La principale menace qui pèse sur le marché boursier est maintenant la durabilité des bénéfices des sociétés, qui ont éprouvé des difficultés et qui seront vulnérables si l’économie tombe en récession. La croissance des bénéfices des sociétés du S&P 500 est actuellement au point mort, car la hausse des coûts pèse sur les marges bénéficiaires. Par ailleurs, les bénéfices sont supérieurs à leur tendance à long terme et nous n’avons jamais vu une contraction de l’économie qui n’ait pas contraint les bénéfices à revenir au moins à leur tendance à long terme. Dans un scénario de ralentissement, les bénéfices du S&P 500 pourraient chuter de 15 % par rapport à leur sommet, ce qui limiterait le potentiel de hausse des actions.

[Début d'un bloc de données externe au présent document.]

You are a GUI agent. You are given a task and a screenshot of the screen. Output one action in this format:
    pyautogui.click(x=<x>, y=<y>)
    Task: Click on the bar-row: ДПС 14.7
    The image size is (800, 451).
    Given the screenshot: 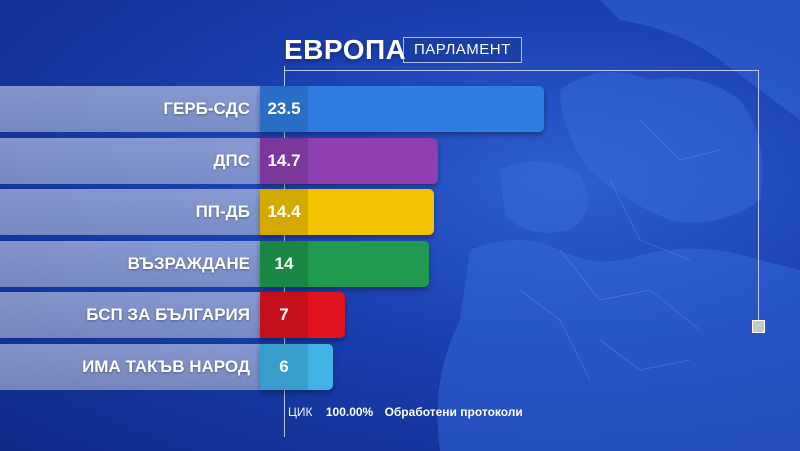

Composition de l’actif – neutraliser la pondération tactique
Notre composition de l’actif vise à établir un équilibre entre les risques et les occasions dans une diversité de scénarios pour l’économie et les marchés financiers. À long terme, nous avons tendance à privilégier légèrement les actions pour profiter de la prime de risque par rapport aux obligations. Toutefois, puisque cette prime est actuellement faible et que notre scénario de base table sur une entrée en récession de l’économie au cours de la prochaine année, nous sommes peu enclins à surpondérer les actions pour le moment. Nous avons donc mis fin à notre surpondération en actions en réduisant notre pondération de 100 points de base au cours du trimestre, et avons investi la moitié du produit dans les titres à revenu fixe et l’autre moitié dans les liquidités. Nos pondérations en actions, en obligations et en liquidités correspondent maintenant à nos niveaux stratégiques neutres. Malgré l’absence désormais d’une prise de risque tactique au sein de notre composition de l’actif, nous ne pouvons ignorer le fait que l’économie n’a pas encore trébuché et qu’il existe des scénarios d’atterrissage en douceur. Avant de relever la pondération en actions, nous attendrons que les conditions financières s’assouplissent, que les indicateurs économiques avancés s’améliorent et que l’ampleur du marché des actions augmente, particulièrement aux États-Unis. Pour un portefeuille mondial équilibré, nous recommandons actuellement la répartition de l’actif suivante : 60 % en actions (position neutre stratégique : 60 %), 38 % en titres à revenu fixe (position neutre stratégique : 38 %) et le reste en liquidités. La répartition de l’actif des fonds ou des portefeuilles de clients peut différer en fonction des politiques de placement individuelles.